Monday, 17 June 2013

Why Not to Flirt at Work


Although it’s usually harmless, there are some very good reasons to avoid flirting at the office.  It can leave you with a bad reputation, have legal and disciplinary consequences, end marriages, and result in unwanted attention.

Most people like to believe that the way to succeed is to work hard, learn new things, and prove they’ve done the first two with positive results.  They don’t always take it too kindly, therefore, when someone gets a bigger bonus than they did, when the only difference in their “performance” is that the other person was a flirt.  This is mainly a problem when there is a power imbalance between the people flirting.  When flirting with a co-worker, there’s only so much impact she can have on your career. Flirting with your boss or an employee is a different matter.  The employee may be perceived as promiscuous and under qualified, preferring to use looks rather than skill to succeed.  The boss may be thought of as weak and easily manipulated by attractive people when he should have the organization’s best interests at heart or as someone who abuses his power for his own gain.  Even if flirtation has been minor and innocent, rumour flies and that extra attention you’ve given someone can destroy your reputation.

Flirting at the office is further complicated when one or both of you are married or in a committed relationship.  In order to keep your flirtation within the bounds of good taste, make sure you don’t say or do anything you wouldn’t if your partner was right beside you.  If you cross that line, stop immediately and ask yourself why you did it.  If you’re having problems with your partner, you need to work on your relationship.  If things are beyond repair, end your relationship and maybe you’ll both meet someone better suited to yourselves.  If you’re flirting because you’re bored at work, ask if there’s something you could be doing instead of or in addition to your usual work.  Even if you haven’t been engaging in any sort of physical or romantic relationship with your co-worker doesn’t mean that others haven’t interpreted your light flirtation to mean something more exciting is afoot.  Nothing much is stopping a person with a bone to pick to send your partner information about what’s (supposed to be) going on at work.  You have to ask yourself, “Is this flirtation worth destroying my relationship?”

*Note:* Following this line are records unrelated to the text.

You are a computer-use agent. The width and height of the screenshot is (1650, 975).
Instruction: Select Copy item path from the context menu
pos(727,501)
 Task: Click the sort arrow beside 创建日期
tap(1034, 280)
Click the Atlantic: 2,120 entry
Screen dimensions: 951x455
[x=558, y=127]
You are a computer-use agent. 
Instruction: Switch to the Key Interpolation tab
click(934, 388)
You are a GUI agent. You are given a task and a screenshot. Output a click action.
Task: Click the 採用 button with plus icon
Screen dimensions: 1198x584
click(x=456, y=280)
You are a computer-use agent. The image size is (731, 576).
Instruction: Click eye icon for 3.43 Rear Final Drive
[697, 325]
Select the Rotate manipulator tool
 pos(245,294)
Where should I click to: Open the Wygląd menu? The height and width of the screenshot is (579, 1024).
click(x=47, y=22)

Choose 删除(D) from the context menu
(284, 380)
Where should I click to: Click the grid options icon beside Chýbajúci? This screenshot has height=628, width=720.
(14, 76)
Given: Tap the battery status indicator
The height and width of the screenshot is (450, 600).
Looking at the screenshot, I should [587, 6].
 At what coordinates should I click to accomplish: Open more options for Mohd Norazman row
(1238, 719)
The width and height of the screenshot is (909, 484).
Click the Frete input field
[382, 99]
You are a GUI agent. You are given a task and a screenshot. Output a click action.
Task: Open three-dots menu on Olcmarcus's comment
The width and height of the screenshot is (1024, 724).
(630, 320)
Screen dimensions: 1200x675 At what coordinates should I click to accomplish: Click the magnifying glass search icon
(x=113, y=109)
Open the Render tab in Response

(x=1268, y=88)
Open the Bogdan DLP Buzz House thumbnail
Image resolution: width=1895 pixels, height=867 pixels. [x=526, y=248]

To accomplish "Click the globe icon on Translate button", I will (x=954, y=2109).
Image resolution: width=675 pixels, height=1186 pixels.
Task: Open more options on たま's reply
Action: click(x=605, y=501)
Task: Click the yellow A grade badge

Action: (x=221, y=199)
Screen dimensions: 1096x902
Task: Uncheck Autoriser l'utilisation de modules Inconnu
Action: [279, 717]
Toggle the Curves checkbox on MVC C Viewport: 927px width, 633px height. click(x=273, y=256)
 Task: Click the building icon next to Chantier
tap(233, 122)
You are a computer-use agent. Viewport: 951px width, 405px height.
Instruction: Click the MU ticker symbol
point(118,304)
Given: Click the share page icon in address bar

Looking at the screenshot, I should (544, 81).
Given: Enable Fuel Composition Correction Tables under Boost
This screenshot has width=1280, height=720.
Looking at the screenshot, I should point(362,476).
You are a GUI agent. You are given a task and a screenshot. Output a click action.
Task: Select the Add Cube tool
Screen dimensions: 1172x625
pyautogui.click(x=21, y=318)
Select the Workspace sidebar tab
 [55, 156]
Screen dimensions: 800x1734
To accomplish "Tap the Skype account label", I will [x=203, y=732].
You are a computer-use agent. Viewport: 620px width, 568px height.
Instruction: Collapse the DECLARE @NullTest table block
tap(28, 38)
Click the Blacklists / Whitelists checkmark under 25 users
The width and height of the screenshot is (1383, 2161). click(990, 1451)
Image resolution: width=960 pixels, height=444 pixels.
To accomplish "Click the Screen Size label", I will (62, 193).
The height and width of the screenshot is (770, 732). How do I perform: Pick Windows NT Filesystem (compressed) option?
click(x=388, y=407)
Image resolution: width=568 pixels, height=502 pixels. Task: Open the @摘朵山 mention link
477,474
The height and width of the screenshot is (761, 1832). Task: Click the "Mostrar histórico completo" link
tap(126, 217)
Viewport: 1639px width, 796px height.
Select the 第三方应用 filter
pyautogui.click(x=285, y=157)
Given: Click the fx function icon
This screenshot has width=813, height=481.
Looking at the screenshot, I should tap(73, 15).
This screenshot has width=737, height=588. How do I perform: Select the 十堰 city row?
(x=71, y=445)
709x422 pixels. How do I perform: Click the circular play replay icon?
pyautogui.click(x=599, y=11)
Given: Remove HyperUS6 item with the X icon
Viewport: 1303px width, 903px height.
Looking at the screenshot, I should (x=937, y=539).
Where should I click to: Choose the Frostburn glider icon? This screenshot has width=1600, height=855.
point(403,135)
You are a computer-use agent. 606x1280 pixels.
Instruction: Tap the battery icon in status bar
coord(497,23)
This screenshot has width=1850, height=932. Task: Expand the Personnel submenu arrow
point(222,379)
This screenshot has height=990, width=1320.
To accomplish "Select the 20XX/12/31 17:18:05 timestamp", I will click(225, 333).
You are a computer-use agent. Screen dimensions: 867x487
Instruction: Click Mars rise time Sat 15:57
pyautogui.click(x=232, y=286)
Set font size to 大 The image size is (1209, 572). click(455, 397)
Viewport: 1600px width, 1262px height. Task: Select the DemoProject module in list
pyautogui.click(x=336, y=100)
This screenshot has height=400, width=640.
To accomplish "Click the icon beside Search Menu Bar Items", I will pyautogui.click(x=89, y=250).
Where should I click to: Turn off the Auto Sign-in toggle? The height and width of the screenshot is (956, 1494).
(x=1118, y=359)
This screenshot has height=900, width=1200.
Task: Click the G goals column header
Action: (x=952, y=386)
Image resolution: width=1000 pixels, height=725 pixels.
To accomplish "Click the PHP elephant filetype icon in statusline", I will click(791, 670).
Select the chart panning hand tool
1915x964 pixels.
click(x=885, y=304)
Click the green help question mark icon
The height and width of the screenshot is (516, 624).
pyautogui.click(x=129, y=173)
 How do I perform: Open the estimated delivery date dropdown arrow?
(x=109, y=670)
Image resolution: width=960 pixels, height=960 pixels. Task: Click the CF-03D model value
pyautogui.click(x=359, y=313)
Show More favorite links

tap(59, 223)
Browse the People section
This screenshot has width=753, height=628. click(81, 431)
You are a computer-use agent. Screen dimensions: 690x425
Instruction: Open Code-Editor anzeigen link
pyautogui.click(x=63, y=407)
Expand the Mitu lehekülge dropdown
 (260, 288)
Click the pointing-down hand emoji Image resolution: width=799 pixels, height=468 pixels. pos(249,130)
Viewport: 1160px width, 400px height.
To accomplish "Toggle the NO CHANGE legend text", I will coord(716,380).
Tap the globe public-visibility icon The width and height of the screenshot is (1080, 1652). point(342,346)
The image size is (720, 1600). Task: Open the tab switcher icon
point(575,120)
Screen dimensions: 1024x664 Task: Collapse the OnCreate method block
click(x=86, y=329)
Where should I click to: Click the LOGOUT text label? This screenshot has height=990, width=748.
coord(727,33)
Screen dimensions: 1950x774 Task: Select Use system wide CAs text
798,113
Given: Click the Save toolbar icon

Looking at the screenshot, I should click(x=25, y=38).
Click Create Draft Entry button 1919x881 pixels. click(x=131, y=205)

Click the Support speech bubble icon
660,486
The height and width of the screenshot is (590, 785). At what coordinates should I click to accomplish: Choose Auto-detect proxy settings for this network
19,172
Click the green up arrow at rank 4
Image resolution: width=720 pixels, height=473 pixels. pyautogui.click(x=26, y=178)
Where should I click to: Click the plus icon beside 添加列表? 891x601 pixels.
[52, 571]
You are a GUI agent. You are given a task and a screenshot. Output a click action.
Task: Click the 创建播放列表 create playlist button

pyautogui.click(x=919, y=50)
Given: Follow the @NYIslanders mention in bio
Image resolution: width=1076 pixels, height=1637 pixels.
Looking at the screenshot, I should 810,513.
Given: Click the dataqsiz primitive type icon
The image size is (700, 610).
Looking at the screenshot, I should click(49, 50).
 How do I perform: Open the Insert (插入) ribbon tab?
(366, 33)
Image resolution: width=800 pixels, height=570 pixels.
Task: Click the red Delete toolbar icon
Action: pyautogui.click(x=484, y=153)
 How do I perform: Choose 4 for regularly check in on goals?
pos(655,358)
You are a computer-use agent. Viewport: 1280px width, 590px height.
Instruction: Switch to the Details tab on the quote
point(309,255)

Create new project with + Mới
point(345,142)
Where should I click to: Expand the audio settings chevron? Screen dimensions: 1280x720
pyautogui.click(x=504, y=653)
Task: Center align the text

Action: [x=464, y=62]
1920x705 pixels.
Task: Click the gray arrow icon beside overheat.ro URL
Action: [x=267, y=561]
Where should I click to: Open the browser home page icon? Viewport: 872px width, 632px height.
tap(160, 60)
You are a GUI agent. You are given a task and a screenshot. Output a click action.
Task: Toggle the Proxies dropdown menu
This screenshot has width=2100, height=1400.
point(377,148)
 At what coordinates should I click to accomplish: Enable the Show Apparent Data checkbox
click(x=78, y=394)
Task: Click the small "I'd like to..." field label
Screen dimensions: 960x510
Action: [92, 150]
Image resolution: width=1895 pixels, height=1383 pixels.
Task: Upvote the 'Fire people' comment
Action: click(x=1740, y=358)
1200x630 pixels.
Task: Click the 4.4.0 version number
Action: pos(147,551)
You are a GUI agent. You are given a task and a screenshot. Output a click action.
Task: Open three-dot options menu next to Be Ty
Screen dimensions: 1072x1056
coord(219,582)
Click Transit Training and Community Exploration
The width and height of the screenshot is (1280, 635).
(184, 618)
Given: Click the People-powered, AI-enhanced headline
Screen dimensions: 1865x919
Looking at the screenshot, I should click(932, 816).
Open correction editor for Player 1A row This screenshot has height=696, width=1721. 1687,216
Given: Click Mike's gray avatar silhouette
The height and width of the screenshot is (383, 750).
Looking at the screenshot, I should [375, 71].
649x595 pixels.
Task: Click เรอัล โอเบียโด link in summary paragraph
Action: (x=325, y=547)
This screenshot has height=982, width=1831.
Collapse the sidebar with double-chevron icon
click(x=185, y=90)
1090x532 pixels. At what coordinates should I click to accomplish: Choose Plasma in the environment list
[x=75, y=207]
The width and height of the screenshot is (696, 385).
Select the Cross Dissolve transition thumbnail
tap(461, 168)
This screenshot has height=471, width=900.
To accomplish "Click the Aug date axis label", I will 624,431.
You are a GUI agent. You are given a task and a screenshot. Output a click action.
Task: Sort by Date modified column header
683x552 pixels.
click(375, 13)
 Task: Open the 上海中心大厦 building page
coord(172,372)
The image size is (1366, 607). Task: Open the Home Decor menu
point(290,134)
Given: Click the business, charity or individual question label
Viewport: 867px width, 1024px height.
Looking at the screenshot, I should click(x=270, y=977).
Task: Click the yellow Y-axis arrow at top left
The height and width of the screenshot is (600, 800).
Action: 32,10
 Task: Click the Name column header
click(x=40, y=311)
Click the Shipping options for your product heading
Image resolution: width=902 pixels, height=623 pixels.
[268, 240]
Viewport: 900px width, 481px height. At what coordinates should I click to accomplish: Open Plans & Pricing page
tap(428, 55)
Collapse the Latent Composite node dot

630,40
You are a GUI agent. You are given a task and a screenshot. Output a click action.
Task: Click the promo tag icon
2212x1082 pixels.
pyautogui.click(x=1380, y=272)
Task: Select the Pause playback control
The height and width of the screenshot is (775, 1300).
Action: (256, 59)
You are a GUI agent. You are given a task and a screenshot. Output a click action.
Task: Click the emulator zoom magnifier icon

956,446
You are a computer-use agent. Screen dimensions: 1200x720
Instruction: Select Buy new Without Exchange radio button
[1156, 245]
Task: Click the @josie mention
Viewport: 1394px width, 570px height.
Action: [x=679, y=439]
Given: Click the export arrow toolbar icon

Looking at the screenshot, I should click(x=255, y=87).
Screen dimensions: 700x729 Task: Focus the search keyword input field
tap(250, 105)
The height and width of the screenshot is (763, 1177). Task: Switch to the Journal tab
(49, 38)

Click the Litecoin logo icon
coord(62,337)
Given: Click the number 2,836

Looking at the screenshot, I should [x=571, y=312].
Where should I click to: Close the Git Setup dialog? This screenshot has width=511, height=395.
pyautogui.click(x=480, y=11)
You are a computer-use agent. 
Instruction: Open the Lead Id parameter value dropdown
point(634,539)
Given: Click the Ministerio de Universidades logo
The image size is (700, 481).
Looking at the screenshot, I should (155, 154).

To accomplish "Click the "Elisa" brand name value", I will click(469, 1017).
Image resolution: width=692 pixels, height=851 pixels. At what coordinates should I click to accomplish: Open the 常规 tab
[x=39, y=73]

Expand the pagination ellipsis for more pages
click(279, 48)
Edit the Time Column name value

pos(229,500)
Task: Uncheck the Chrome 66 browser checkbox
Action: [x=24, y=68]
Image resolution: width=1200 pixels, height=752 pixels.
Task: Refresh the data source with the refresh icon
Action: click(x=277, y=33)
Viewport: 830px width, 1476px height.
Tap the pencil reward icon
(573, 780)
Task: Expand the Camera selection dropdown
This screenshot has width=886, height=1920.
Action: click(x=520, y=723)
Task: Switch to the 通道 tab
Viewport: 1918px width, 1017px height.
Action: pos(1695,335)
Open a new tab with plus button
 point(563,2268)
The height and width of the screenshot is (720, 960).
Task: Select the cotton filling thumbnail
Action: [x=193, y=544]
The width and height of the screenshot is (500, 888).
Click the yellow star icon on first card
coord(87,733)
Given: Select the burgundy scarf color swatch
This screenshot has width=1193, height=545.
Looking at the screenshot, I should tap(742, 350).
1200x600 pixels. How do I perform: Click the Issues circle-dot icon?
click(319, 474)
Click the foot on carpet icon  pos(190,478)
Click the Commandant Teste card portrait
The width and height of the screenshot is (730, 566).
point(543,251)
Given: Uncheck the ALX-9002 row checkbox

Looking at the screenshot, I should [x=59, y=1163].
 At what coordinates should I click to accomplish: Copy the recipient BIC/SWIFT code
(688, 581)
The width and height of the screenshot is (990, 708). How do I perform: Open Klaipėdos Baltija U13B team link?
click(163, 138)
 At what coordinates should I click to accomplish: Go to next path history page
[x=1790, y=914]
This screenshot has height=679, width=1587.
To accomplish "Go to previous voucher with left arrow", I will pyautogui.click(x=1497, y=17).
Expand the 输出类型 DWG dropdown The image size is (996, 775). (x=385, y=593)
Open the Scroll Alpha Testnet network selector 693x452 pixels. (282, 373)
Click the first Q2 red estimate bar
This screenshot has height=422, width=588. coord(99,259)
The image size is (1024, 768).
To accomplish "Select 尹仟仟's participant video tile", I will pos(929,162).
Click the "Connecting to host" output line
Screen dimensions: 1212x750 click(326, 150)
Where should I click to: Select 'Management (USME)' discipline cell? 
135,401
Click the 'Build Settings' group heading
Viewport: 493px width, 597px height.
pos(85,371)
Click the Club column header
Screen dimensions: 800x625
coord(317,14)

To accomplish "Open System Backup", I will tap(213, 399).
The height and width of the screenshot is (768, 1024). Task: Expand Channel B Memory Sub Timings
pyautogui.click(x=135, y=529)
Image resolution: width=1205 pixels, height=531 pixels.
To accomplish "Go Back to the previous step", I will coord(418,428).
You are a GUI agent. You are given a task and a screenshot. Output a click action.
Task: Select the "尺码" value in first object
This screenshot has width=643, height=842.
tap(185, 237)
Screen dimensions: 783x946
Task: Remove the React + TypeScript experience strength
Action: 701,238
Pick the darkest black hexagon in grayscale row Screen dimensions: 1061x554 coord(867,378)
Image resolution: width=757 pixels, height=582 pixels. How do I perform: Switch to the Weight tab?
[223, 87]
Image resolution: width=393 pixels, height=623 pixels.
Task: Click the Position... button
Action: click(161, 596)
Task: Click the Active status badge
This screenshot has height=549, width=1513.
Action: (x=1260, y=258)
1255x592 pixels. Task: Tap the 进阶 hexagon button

Another concern relating to flirting at the office is unwanted attention.  If someone is interested in you they often see flirtatious behaviour and other signs of interest where there are none.  As a result, their imaginations often run wild if you actually do flirt with them.  You can find yourself in a dangerous situation if you are alone together and he thinks you’re thinking what he’s thinking (hint: it’s sex).  You have no idea how he’ll react if you explain that you’re not actually interested in him.  Most likely it would just be awkward, but that’s no consolation if he becomes aggressive or decides to make your life at work difficult.  You can also find yourself in a damaging situation if the person you thought you were just being friendly with later puts you in a position where you feel you need to pursue a sexual harassment case against him.  Since flirting is often viewed as a signal of interest, it’s been argued that he could reasonably have been confused regarding your comfort level with his behaviour.  Your previous flirting can be used as evidence that his attention wasn’t unwanted.  Another possibility is that consensual flirting can be turned around on you once the flirtation comes to an end.  While he might have been happy enough at the time, the revelation that you have no interesting in pursuing a relationship with him may make him angry and spiteful enough to claim you sexually harassed him.  This is not to cast suspicion on those that seek redressing following sexual harassment, rather to acknowledge the slim risk as one of the many associated with flirting at the office. 

Flirtation occurs frequently in the workplace and obviously most instances don’t end in the ways explored above.  There are lots of benefits to flirting in the office, but you should definitely be aware of the potential consequences of laying on the charm at work.